TASK STATEMENT.
Each of the entries below should be written out exactly as it reads.

BEGIN DATA TO EXAMINE

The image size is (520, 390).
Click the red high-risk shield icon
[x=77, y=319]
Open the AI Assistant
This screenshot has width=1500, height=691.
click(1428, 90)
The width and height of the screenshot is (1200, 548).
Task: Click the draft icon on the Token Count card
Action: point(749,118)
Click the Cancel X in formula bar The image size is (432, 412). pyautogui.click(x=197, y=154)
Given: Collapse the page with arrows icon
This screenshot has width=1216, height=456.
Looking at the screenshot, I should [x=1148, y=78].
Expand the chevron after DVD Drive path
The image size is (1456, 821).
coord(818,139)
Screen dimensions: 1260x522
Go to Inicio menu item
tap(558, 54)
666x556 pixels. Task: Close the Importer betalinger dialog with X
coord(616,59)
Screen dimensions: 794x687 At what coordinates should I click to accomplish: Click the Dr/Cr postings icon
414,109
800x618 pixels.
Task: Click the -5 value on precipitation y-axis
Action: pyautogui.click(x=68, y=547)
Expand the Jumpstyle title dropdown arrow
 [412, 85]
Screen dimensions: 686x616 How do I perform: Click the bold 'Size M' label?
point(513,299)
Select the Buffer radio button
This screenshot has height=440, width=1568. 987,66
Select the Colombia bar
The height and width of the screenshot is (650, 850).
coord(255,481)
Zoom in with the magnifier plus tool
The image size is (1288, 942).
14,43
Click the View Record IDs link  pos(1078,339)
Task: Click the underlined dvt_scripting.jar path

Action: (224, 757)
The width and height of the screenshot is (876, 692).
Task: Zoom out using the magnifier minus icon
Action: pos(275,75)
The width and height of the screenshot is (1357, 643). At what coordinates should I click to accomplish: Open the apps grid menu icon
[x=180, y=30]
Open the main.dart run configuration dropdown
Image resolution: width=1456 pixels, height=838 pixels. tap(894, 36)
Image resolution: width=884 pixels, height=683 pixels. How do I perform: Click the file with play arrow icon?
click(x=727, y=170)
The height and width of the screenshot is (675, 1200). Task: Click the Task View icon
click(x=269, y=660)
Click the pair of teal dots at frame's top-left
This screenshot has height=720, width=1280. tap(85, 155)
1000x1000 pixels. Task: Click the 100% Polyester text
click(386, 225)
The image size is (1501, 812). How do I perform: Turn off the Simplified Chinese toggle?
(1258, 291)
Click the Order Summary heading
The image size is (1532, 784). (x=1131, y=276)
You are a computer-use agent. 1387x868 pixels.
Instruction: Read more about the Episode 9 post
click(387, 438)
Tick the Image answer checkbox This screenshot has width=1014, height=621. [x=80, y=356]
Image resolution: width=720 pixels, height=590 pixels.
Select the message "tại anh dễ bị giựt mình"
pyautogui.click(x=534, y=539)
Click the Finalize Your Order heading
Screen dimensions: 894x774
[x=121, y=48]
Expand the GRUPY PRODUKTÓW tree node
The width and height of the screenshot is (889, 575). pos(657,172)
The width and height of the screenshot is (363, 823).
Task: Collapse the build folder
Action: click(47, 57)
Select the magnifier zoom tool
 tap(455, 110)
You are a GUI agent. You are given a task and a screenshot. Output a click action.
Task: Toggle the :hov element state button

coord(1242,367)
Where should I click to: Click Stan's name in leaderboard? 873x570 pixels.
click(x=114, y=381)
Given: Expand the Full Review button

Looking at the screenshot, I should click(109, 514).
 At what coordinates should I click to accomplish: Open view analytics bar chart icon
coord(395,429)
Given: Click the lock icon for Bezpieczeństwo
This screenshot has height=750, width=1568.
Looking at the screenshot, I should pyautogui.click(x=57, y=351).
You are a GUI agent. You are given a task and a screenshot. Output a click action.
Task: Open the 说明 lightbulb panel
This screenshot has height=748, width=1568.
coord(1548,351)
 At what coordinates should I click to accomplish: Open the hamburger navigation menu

END DATA TO EXAMINE

SOLUTION FOR THIS EXERCISE.
The image size is (520, 390).
Click the red high-risk shield icon
[x=77, y=319]
Open the AI Assistant
This screenshot has width=1500, height=691.
click(1428, 90)
The width and height of the screenshot is (1200, 548).
Task: Click the draft icon on the Token Count card
Action: point(749,118)
Click the Cancel X in formula bar The image size is (432, 412). pyautogui.click(x=197, y=154)
Given: Collapse the page with arrows icon
This screenshot has width=1216, height=456.
Looking at the screenshot, I should [x=1148, y=78].
Expand the chevron after DVD Drive path
The image size is (1456, 821).
coord(818,139)
Screen dimensions: 1260x522
Go to Inicio menu item
tap(558, 54)
666x556 pixels. Task: Close the Importer betalinger dialog with X
coord(616,59)
Screen dimensions: 794x687 At what coordinates should I click to accomplish: Click the Dr/Cr postings icon
414,109
800x618 pixels.
Task: Click the -5 value on precipitation y-axis
Action: pyautogui.click(x=68, y=547)
Expand the Jumpstyle title dropdown arrow
 [412, 85]
Screen dimensions: 686x616 How do I perform: Click the bold 'Size M' label?
point(513,299)
Select the Buffer radio button
This screenshot has height=440, width=1568. 987,66
Select the Colombia bar
The height and width of the screenshot is (650, 850).
coord(255,481)
Zoom in with the magnifier plus tool
The image size is (1288, 942).
14,43
Click the View Record IDs link  pos(1078,339)
Task: Click the underlined dvt_scripting.jar path

Action: (224, 757)
The width and height of the screenshot is (876, 692).
Task: Zoom out using the magnifier minus icon
Action: pos(275,75)
The width and height of the screenshot is (1357, 643). At what coordinates should I click to accomplish: Open the apps grid menu icon
[x=180, y=30]
Open the main.dart run configuration dropdown
Image resolution: width=1456 pixels, height=838 pixels. tap(894, 36)
Image resolution: width=884 pixels, height=683 pixels. How do I perform: Click the file with play arrow icon?
click(x=727, y=170)
The height and width of the screenshot is (675, 1200). Task: Click the Task View icon
click(x=269, y=660)
Click the pair of teal dots at frame's top-left
This screenshot has height=720, width=1280. tap(85, 155)
1000x1000 pixels. Task: Click the 100% Polyester text
click(386, 225)
The image size is (1501, 812). How do I perform: Turn off the Simplified Chinese toggle?
(1258, 291)
Click the Order Summary heading
The image size is (1532, 784). (x=1131, y=276)
You are a computer-use agent. 1387x868 pixels.
Instruction: Read more about the Episode 9 post
click(387, 438)
Tick the Image answer checkbox This screenshot has width=1014, height=621. [x=80, y=356]
Image resolution: width=720 pixels, height=590 pixels.
Select the message "tại anh dễ bị giựt mình"
pyautogui.click(x=534, y=539)
Click the Finalize Your Order heading
Screen dimensions: 894x774
[x=121, y=48]
Expand the GRUPY PRODUKTÓW tree node
The width and height of the screenshot is (889, 575). pos(657,172)
The width and height of the screenshot is (363, 823).
Task: Collapse the build folder
Action: click(47, 57)
Select the magnifier zoom tool
 tap(455, 110)
You are a GUI agent. You are given a task and a screenshot. Output a click action.
Task: Toggle the :hov element state button

coord(1242,367)
Where should I click to: Click Stan's name in leaderboard? 873x570 pixels.
click(x=114, y=381)
Given: Expand the Full Review button

Looking at the screenshot, I should click(109, 514).
 At what coordinates should I click to accomplish: Open view analytics bar chart icon
coord(395,429)
Given: Click the lock icon for Bezpieczeństwo
This screenshot has height=750, width=1568.
Looking at the screenshot, I should pyautogui.click(x=57, y=351).
You are a GUI agent. You are given a task and a screenshot. Output a click action.
Task: Open the 说明 lightbulb panel
This screenshot has height=748, width=1568.
coord(1548,351)
 At what coordinates should I click to accomplish: Open the hamburger navigation menu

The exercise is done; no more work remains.